### [TASK REQUIREMENTS]
Transcribe each line of the material as it is, and drop any picture.

EXTRACTED INFORMATION below:

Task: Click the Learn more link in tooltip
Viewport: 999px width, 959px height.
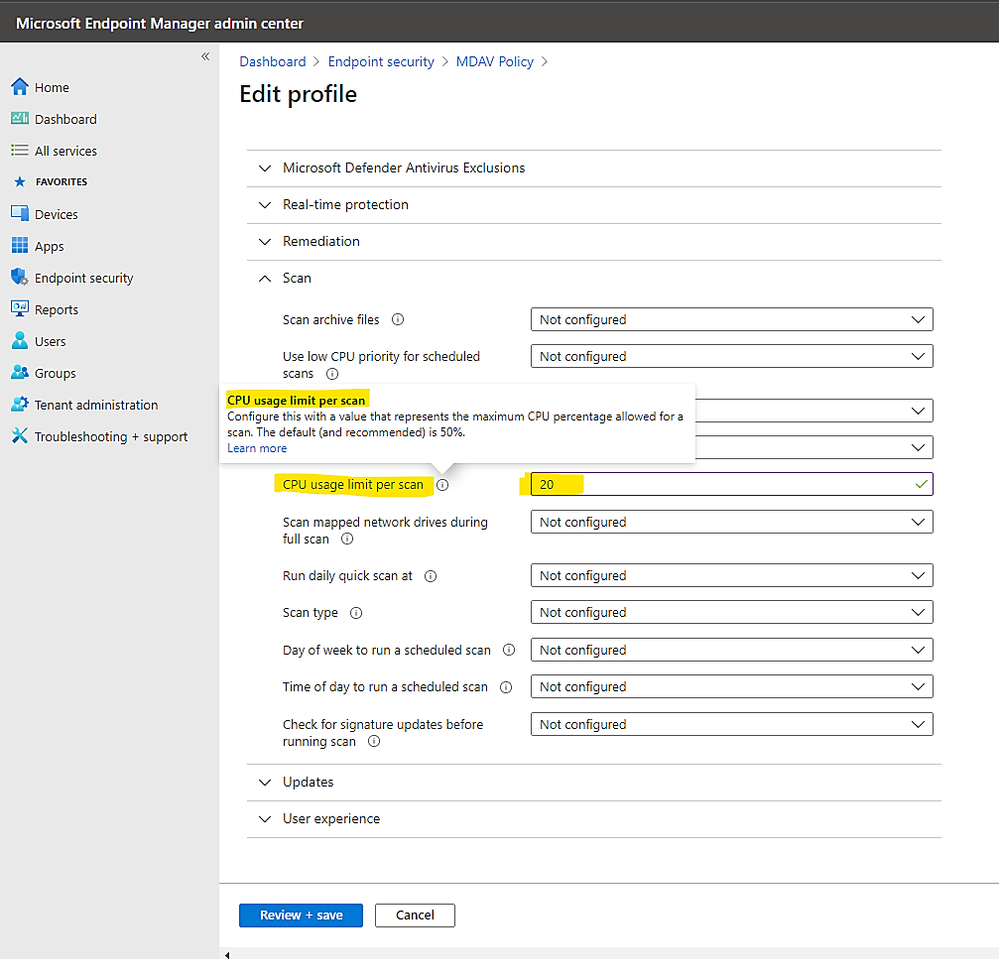Action: [x=257, y=448]
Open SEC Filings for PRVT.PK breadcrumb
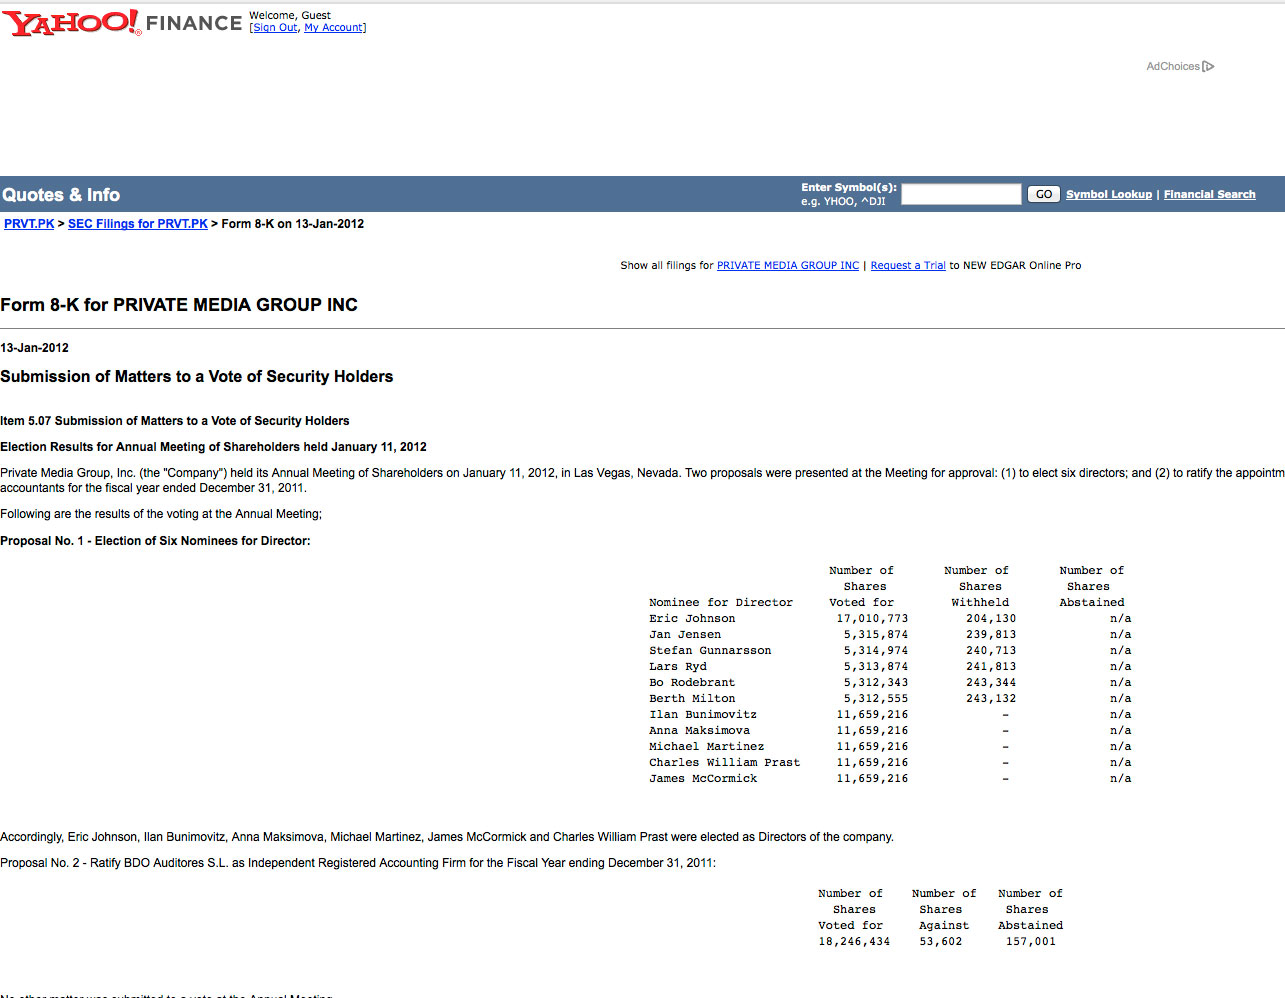The image size is (1285, 998). tap(138, 224)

End of EXTRACTED INFORMATION.

### [SOLUTION TO THE PROBLEM]
Task: Click the Learn more link in tooltip
Viewport: 999px width, 959px height.
Action: [x=257, y=448]
Open SEC Filings for PRVT.PK breadcrumb
The image size is (1285, 998). tap(138, 224)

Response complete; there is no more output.